**Task instructions**
Among the entries below, one stretch runs from the line that contains "Task: Remove the time mapping row" through the line that contains "Screen dimensions: 313x245". Repeat that stretch exactly, ends included, and only that.

**Data provided**
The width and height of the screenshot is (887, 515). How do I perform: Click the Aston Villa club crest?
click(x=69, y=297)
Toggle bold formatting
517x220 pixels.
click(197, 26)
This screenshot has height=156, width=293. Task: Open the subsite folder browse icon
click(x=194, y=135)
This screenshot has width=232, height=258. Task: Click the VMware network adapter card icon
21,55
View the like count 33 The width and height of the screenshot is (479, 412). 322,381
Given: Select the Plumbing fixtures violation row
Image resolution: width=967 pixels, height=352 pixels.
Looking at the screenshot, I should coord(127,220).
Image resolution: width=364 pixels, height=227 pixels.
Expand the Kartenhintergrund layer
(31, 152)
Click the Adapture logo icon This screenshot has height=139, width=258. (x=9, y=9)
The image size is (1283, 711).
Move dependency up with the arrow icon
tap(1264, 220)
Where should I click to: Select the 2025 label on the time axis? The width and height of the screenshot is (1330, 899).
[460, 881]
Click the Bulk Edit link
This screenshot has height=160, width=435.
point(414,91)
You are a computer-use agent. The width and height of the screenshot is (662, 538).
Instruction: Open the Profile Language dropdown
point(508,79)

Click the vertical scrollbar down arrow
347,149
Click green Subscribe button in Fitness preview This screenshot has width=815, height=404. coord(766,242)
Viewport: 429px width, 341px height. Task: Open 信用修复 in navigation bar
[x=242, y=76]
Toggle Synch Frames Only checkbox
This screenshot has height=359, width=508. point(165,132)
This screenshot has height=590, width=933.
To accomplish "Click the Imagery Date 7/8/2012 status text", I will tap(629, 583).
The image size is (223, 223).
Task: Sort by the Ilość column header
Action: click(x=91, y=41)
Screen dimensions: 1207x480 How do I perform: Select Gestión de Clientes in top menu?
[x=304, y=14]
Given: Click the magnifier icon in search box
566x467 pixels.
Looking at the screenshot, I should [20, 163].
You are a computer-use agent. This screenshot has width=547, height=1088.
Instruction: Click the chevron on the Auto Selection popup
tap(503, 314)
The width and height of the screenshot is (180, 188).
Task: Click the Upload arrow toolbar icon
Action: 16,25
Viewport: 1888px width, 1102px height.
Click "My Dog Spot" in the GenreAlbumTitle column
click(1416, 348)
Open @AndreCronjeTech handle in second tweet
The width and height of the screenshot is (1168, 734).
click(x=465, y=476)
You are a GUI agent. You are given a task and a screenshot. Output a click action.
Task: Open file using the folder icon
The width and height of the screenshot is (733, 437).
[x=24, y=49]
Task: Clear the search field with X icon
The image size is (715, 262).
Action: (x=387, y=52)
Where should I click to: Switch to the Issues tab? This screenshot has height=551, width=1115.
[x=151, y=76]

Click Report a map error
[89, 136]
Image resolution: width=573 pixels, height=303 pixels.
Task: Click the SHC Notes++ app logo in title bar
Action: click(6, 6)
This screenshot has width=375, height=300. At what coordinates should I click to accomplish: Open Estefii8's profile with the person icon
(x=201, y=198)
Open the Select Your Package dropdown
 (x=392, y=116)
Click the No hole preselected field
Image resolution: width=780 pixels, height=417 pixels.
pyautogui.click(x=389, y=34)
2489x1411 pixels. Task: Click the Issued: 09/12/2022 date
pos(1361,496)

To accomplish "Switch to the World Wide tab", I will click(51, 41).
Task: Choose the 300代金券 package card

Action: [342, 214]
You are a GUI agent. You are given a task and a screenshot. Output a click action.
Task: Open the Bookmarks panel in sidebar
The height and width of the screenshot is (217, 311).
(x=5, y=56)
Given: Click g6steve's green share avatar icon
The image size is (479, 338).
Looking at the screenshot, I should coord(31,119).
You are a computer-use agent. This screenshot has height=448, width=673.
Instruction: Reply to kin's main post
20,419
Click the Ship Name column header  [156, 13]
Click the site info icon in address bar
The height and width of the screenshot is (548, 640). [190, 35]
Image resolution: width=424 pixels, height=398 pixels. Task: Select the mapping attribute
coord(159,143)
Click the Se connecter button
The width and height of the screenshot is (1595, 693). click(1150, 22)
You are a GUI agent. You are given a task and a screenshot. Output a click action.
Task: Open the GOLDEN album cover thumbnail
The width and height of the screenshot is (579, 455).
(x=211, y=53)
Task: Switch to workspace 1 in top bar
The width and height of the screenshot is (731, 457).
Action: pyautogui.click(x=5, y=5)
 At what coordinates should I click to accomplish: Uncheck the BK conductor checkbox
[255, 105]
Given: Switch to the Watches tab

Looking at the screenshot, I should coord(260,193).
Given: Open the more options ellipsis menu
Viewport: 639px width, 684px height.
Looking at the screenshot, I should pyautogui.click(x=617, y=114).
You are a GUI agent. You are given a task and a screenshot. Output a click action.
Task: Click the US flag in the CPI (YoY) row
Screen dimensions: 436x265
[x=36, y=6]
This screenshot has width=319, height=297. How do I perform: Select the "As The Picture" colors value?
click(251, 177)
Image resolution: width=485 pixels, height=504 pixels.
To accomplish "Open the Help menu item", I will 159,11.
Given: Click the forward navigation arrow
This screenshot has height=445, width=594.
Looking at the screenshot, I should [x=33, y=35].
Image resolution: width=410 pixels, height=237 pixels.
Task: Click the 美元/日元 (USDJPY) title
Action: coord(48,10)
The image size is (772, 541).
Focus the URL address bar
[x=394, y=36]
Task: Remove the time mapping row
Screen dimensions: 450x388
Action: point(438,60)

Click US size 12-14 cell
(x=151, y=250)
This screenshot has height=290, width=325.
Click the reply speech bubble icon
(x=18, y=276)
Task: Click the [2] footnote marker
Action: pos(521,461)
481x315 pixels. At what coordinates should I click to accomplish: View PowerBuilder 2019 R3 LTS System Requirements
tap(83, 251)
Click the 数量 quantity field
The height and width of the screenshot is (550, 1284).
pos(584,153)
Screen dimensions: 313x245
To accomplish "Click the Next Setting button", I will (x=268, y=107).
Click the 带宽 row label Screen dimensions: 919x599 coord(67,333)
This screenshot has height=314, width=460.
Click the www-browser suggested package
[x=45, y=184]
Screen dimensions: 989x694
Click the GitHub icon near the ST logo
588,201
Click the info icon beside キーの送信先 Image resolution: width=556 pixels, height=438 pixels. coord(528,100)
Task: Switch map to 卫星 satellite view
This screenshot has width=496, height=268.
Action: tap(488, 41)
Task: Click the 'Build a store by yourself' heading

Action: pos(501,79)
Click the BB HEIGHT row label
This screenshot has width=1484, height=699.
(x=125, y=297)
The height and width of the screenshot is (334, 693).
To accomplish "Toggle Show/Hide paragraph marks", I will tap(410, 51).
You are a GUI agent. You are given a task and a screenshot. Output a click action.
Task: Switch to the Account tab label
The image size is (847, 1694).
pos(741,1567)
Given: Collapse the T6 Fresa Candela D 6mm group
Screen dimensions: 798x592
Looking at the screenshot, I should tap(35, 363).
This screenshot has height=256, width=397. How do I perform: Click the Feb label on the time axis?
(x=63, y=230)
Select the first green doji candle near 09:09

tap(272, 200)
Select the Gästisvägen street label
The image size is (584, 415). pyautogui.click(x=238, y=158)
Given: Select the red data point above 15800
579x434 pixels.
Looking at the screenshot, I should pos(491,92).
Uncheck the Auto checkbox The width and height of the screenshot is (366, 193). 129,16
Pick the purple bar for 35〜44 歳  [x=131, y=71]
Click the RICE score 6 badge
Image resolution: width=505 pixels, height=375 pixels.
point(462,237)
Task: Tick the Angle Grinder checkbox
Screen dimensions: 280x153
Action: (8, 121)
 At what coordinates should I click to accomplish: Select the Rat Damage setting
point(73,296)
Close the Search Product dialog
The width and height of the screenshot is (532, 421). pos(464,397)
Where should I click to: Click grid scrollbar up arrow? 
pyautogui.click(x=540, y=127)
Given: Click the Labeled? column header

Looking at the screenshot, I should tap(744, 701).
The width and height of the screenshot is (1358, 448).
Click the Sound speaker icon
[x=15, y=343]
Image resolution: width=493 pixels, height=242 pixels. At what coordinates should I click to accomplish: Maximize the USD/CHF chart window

**Reply to the exercise**
Task: Remove the time mapping row
Screen dimensions: 450x388
Action: point(438,60)

Click US size 12-14 cell
(x=151, y=250)
This screenshot has height=290, width=325.
Click the reply speech bubble icon
(x=18, y=276)
Task: Click the [2] footnote marker
Action: pos(521,461)
481x315 pixels. At what coordinates should I click to accomplish: View PowerBuilder 2019 R3 LTS System Requirements
tap(83, 251)
Click the 数量 quantity field
The height and width of the screenshot is (550, 1284).
pos(584,153)
Screen dimensions: 313x245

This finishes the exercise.